Zauner’s new Japanese breakfast album “Jubilee” tries actively to channel good things. She said straight out that it was about joy, but this theme is not directly manifested in a narrative or aural way. The bizarre songs that shuffle across the indie and pop levels are as much about finding and receiving joy as they are about experiencing it. The album is full of glowing arrangements and hopeful storytelling that seem to trigger a fulfilling out of body experience. Your voice sparkles. It’s pliable, sometimes layered and liberated. The music is lush in places and smooth in others, starting with an explosion of colors – the maximalist horn procession of “Paprika”, the glitzy eighties pop of “Be Sweet” – before settling into a blissful rhythm.
Zauner’s conscious turning away from personal hardship as a songwriting incentive (despite the track “In Hell”) has its own relief. The creative process itself is more fun. The songs are optimistic and lively and move deliberately towards catharsis. Paprika enjoys the luxury of making a living from music, and that euphoria is contagious. On “Slide Tackle” Zauner sings about freeing the mind from negativity. Most of the songs are not autobiographical, and Zauner engages in broader collaborations and experiments. She helped compose string and horn arrangements for the first time, and some of the songs came about in 2018 from a transition to fixed writing sessions with staff. The compositions of “Jubilee”, which were produced with longtime collaborator (and now bandmate) Craig Hendrix, receive additional assists from Alex G, Jack Tatum from Wild Nothing, Ryan Galloway from Crying and others. It creates the feeling of a wider soundstage, like friends are allowed into the room.
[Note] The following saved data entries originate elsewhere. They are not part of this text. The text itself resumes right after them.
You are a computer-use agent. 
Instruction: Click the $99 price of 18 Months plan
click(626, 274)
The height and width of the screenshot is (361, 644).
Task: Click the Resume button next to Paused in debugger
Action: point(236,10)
There are also characters in songwriting that couldn’t have appeared on previous Japanese Breakfast albums. On “Savage Good Boy”, Zauner appears from the perspective of a would-be tycoon who flatters a woman into his doomsday hut while the world around her sinks into chaos. “A billion dollar bunker for two / and when the city is under water / I’ll give wine and food in the troughs / About an excess of freeze-dried food,” she sings happily. It’s a charming warning that even gratification should have its limits. On the flip side, “Kokomo, IN” follows an avid teenager who assures his high school girlfriend that moving away is for the best. The song dwells in the bittersweet joys of putting a loved one’s interests above your own so the two of you can grow. These are among the extended wonders of “Jubilee”. Zauner’s previous work had inwardness, but was more isolated and closed. These songs open up – to discover, to feel and to the possibility of a brighter morning.